Would you filter the listing below so that only lines with the word "pixels" remain?

***** Records shown

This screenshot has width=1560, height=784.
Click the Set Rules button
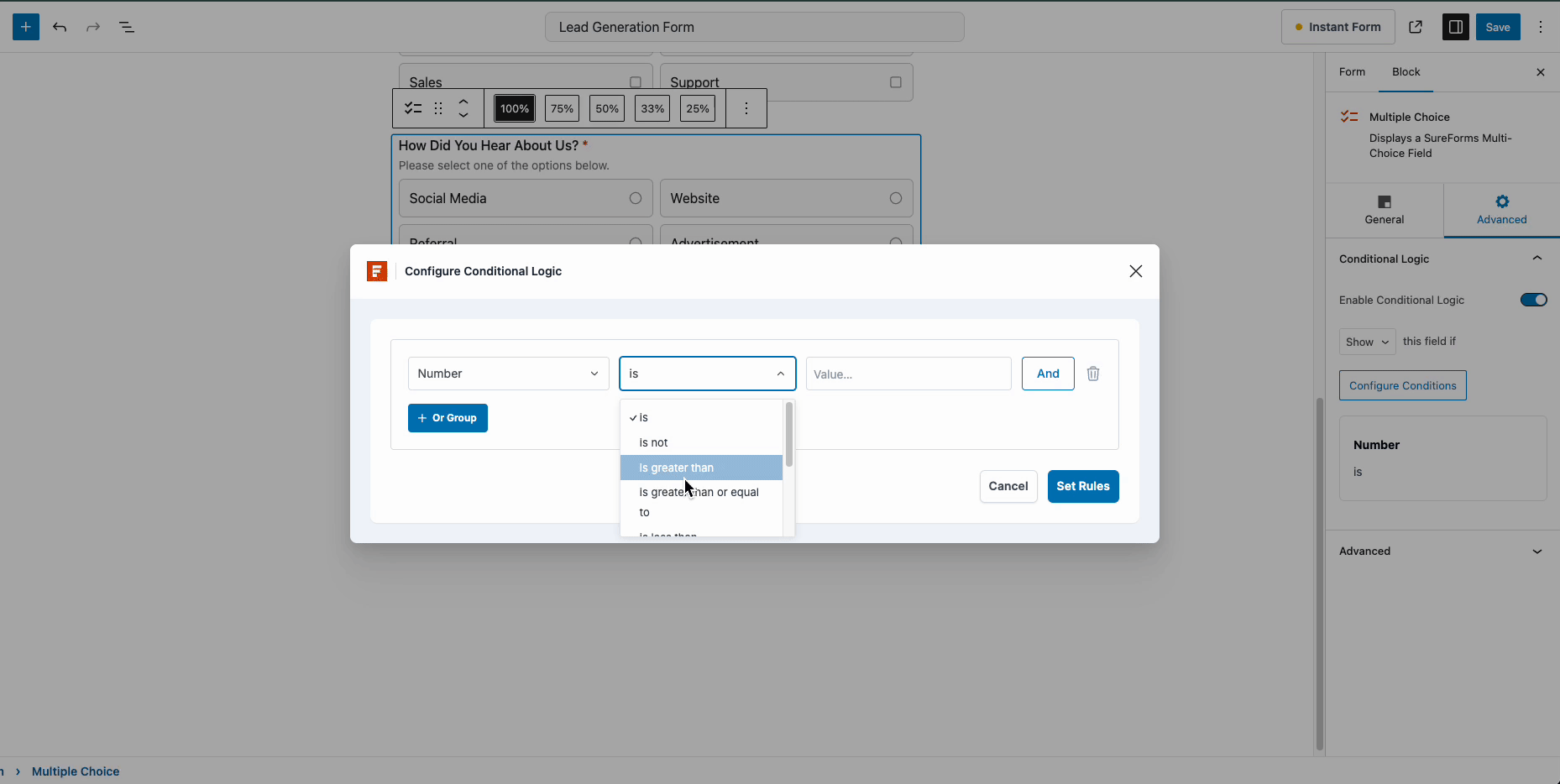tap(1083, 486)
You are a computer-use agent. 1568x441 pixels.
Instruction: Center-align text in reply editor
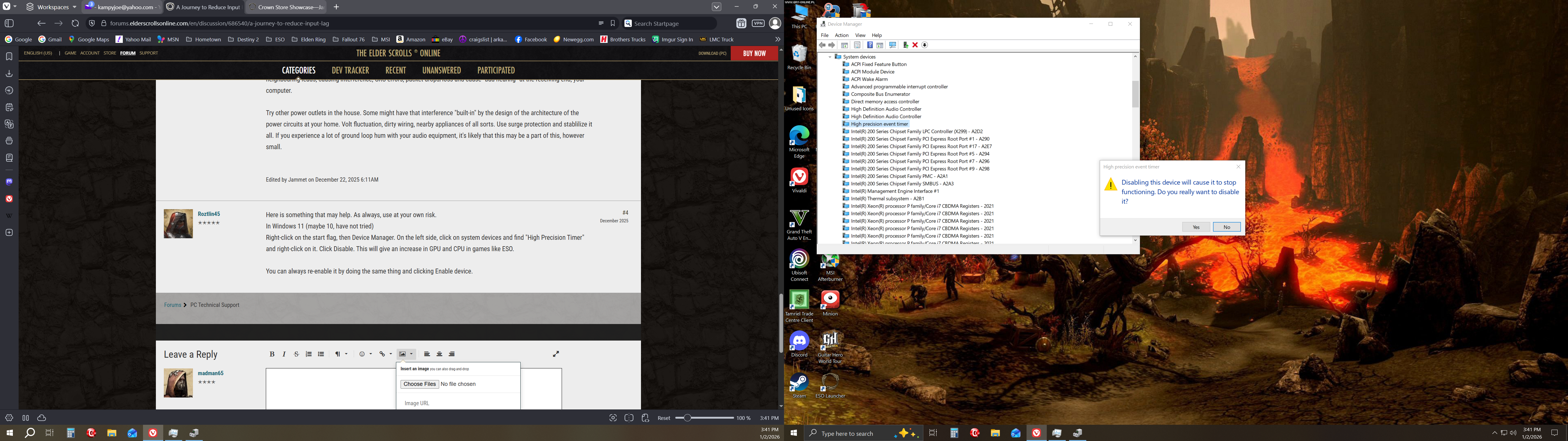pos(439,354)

**********
***** Records shown

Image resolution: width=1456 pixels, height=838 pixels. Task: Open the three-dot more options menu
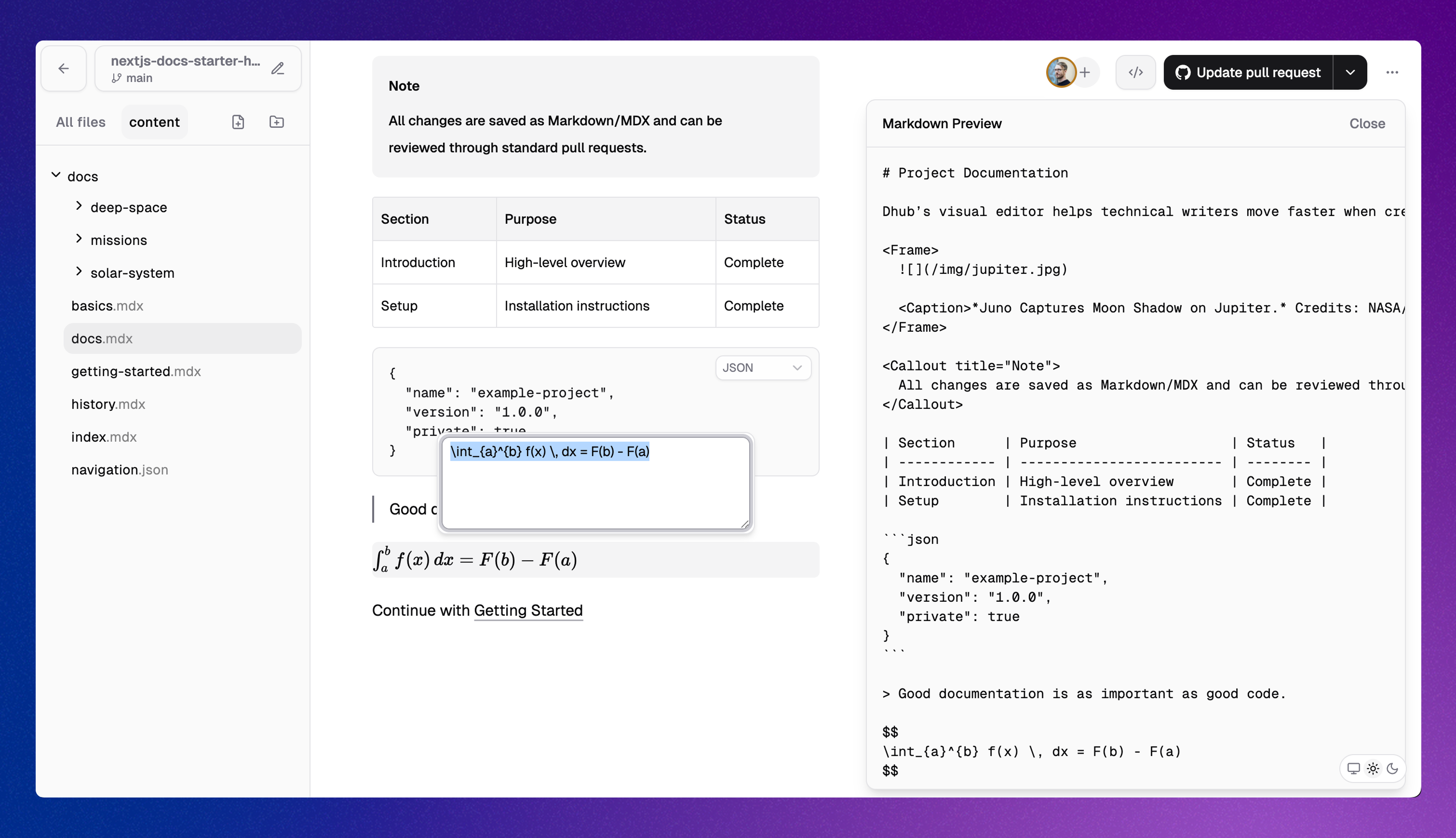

**********

— Task solution —
You are a computer-use agent. 1568x441 pixels.
Image resolution: width=1456 pixels, height=838 pixels. Task: Open the three-dot more options menu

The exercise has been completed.